Where the layers overlap — and how to resolve it
- Structured extraction lives twice. Vapi structured outputs capture qualification fields during the call; GHL call logs, transcripts, and Generation details capture the same conversation from the CRM side. Resolution: whichever platform owns the call owns extraction; the other side should consume, not re-extract. ^[inferred]
- Polling vs. webhooks. The n8n build’s wait-and-repoll loop (60s initial wait, 10s re-polls, plus a limit node to trim a Vapi duplicate-response bug) exists because the walkthrough polls. GHL’s surfaces push webhooks for outcomes and transcripts — if GHL owns the call layer, an n8n Webhook trigger replaces the entire polling branch. ^[inferred]

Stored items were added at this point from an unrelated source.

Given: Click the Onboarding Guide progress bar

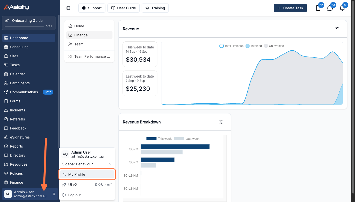Looking at the screenshot, I should pyautogui.click(x=24, y=26).
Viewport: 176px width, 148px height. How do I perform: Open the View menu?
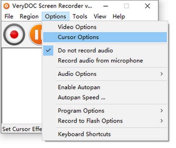[100, 16]
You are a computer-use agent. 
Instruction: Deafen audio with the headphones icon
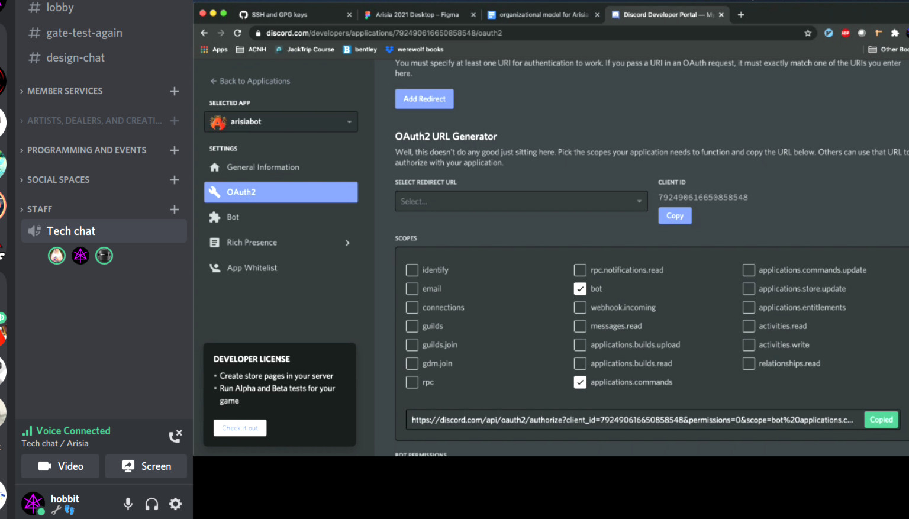pos(152,504)
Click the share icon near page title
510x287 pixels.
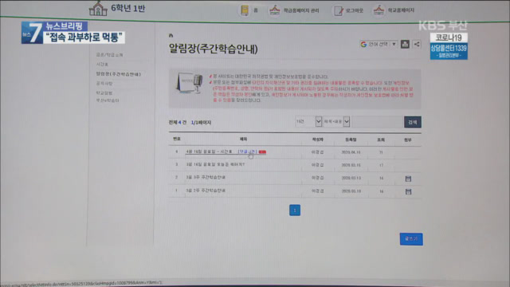417,44
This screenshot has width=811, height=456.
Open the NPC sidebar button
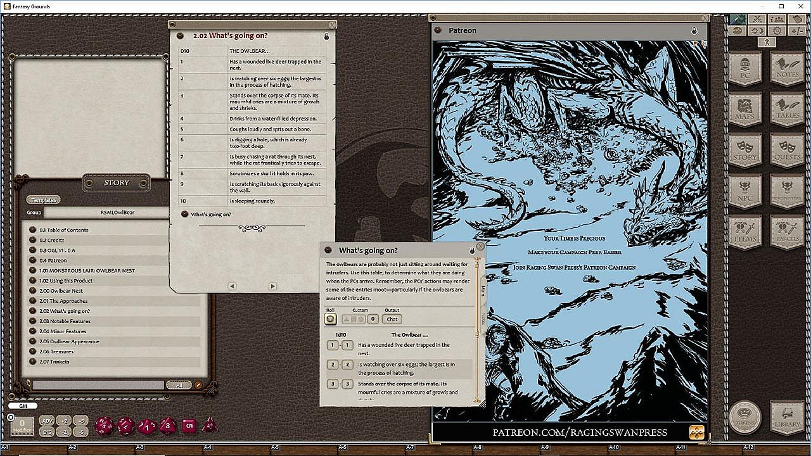[x=744, y=192]
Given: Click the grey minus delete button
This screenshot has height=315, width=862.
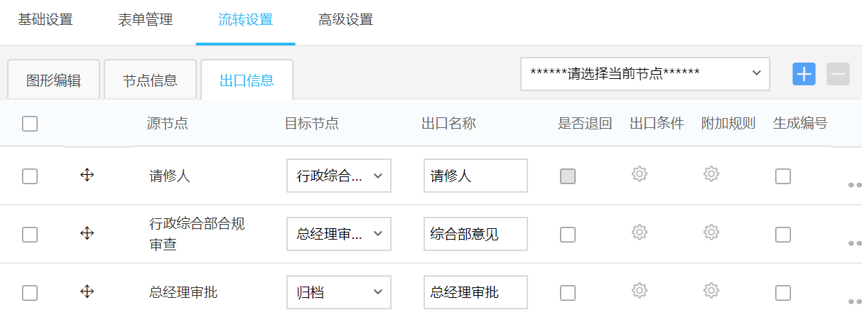Looking at the screenshot, I should pyautogui.click(x=838, y=74).
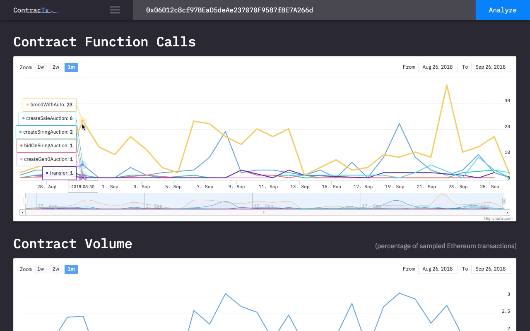Click the right navigator range handle
The width and height of the screenshot is (530, 331).
click(504, 201)
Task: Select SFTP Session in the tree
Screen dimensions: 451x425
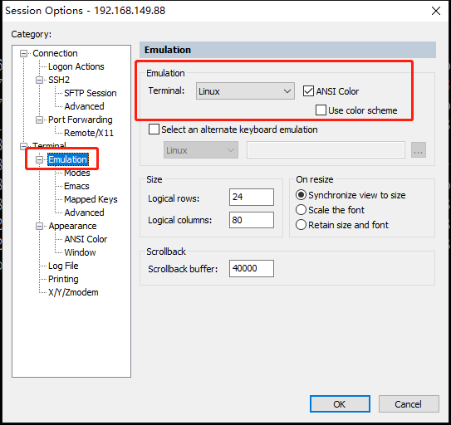Action: [x=91, y=93]

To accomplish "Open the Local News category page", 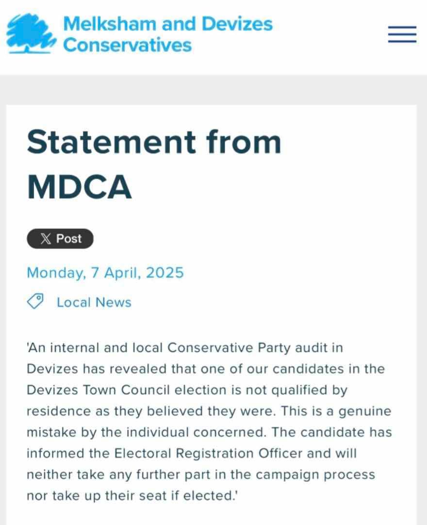I will [x=94, y=302].
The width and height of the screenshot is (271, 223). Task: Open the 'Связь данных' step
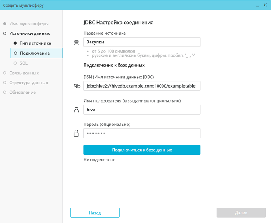click(x=24, y=73)
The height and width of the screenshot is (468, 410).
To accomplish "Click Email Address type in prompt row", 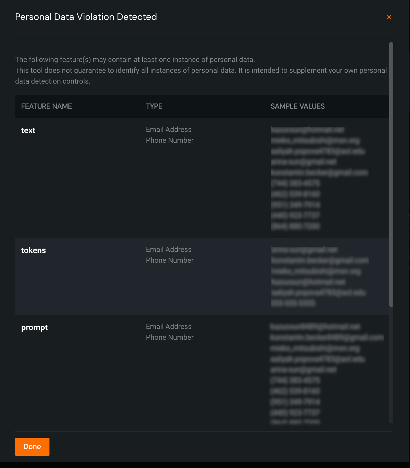I will 169,327.
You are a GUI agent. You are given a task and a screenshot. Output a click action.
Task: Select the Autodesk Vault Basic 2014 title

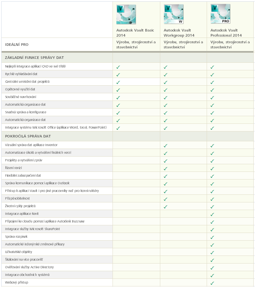coord(135,33)
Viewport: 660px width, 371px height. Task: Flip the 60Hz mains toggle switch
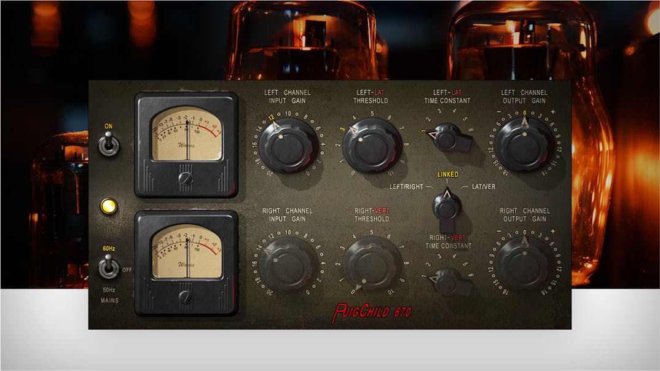coord(108,268)
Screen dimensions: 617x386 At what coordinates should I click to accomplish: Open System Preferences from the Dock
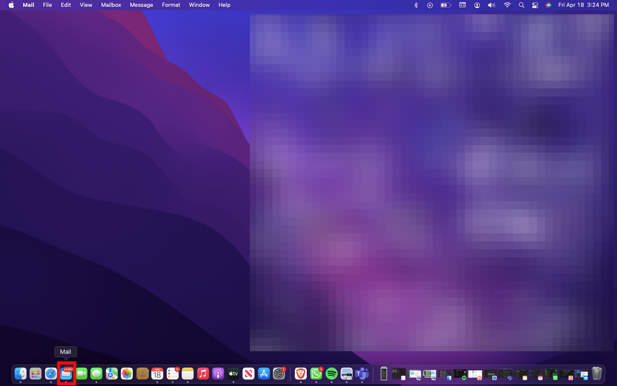point(279,374)
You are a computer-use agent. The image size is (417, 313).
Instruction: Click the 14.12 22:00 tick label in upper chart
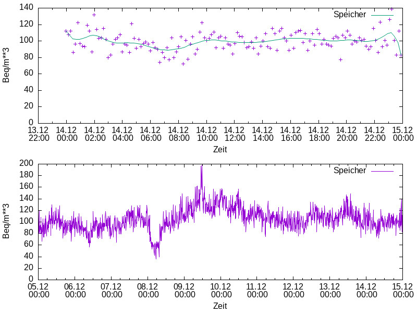click(374, 134)
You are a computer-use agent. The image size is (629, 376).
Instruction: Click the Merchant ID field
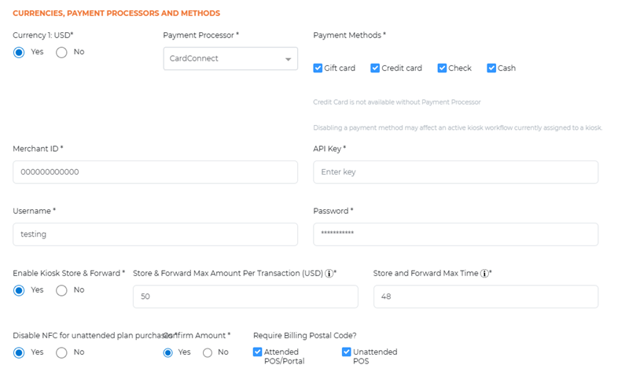coord(155,172)
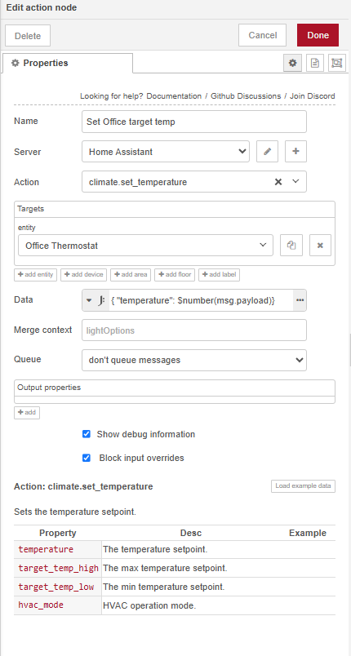Open node description document icon
Image resolution: width=351 pixels, height=656 pixels.
click(314, 63)
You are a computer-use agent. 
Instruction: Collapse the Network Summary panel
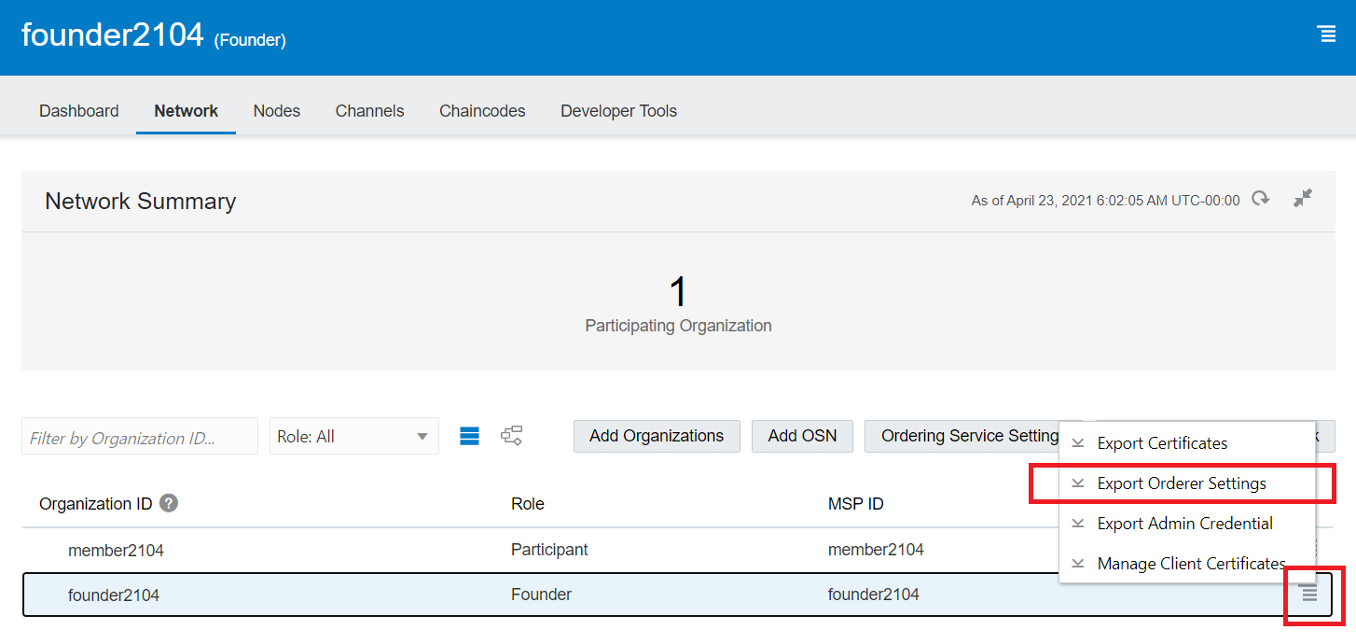(x=1303, y=199)
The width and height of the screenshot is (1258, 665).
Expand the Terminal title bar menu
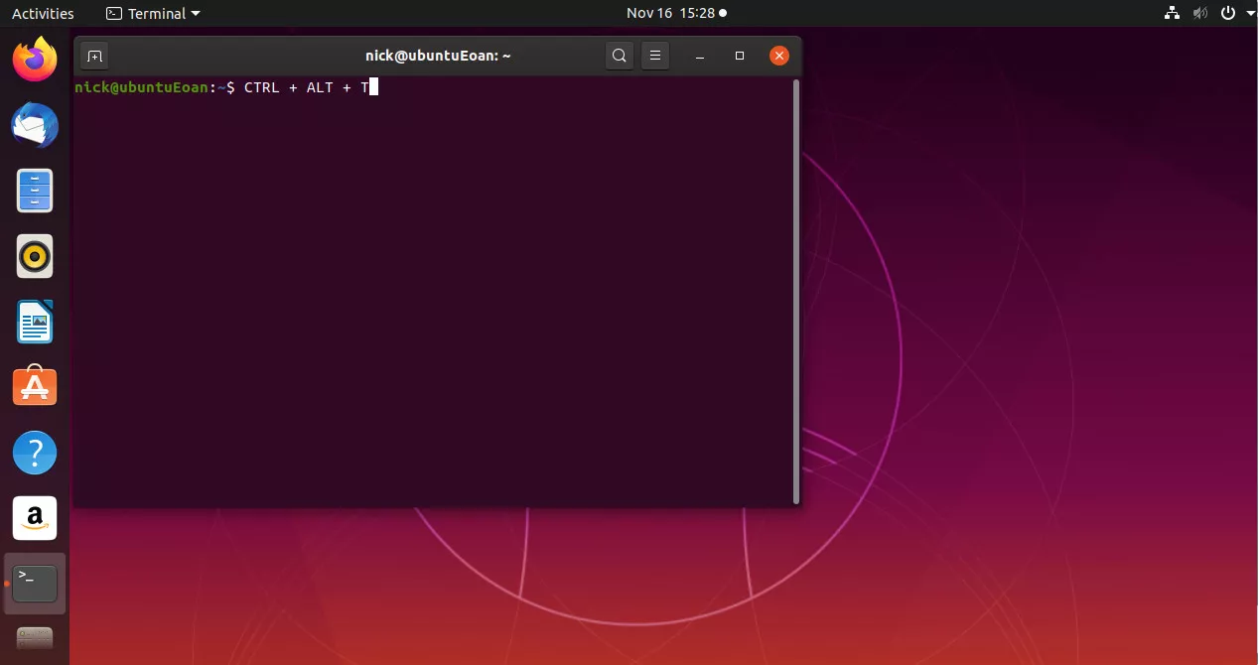(x=152, y=13)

- Actions vs. prompt-only agents. The Vapi assistant in the build qualifies and ends the call; GHL agent actions add appointment booking and call transfer as managed sub-resources. A dental funnel that should end in a booked slot, not just a qualified row, has a native home on the GHL side. ^[inferred]
- Whether GHL replaces the Vapi layer outright is not established. The GHL source documents agent CRUD, actions, logs, and webhooks — it does not document firing an outbound call on a form event, which is the n8n + Vapi build’s whole premise. Until that’s confirmed, the honest architecture keeps n8n + Vapi for outbound speed-to-lead and uses GHL as the destination and management plane.
Minimal build order
- Prototype the documented recipe end-to-end — n8n form trigger through Vapi call to a Google Sheet. Pin sample data in n8n so flow edits don’t burn real Vapi minutes.
- Swap the sheet write for the CRM write. The n8n source’s own Try It says it: wire the result row into GoHighLevel so the qualified lead lands in the same pipeline as a manually-handled inquiry. Use a sub-account-scoped PIT.
- Replace polling with pushes where GHL owns the data — subscribe to call-outcome/transcript webhooks rather than re-polling. ^[inferred]
- Evaluate consolidating the call layer into GHL Voice AI once the funnel runs inside GHL: fewer moving parts, booking/transfer actions, programmatic rollout of consistent agent configs across locations. Gate this on resolving the outbound-trigger open question below.
- Only then revisit the model layer — and only if latency, cost, or voice quality actually bites. Use the comparison’s decision table, and benchmark the top two candidates rather than trusting marketed numbers.
Try It
- Build the Vapi assistant with 5-7 dynamic variables and structured-output fields matched to what a dental front desk actually asks (urgency, insurance, procedure interest, preferred appointment window — per the n8n article’s dental adaptation).
- Import the Twilio number the practice already uses so callbacks show a familiar caller ID.
- In a test GHL sub-account, create a Private Integration Token with Voice AI / Conversation AI scopes, call
List Agentsto get a realagentId, and confirm you can read call logs before wiring anything automated. - Wire the GHL webhook for call outcomes so transcripts arrive as events.
- Keep the first-turn AI self-disclosure line in every assistant prompt.
Related
- Voice Agent Comparison — Moshi vs ElevenLabs vs OpenAI Realtime API vs Cartesia Sonic
- n8n + Vapi Voice Agents — Outbound Lead Qualification
- Voice AI & Conversation AI Public APIs
- Voice Agents with ElevenLabs + Claude Code — the fastest self-assembled full-agent path if the platform layers don’t fit
- OpenAI Realtime API — the self-assembled option with SIP telephony built in
- AI Voice
Open Questions
- Can GHL Voice AI initiate outbound, form-triggered calls (the speed-to-lead pattern), or is it inbound-answering only? The wiki’s GHL source covers agent management, not call initiation semantics.
- Per-call economics across the assembled stack: the n8n source states Vapi pricing is per-minute but cites no dollar figure, and GHL Voice AI pricing is not covered by the API article — cost data not available.
- Which speech models and voices actually run under Vapi and GHL Voice AI (GHL exposes only a “Voices catalog” API reference; the Vapi demo names a stock voice, “Elliot”). Without this, the model-layer comparison can’t be applied to the platform paths even in principle.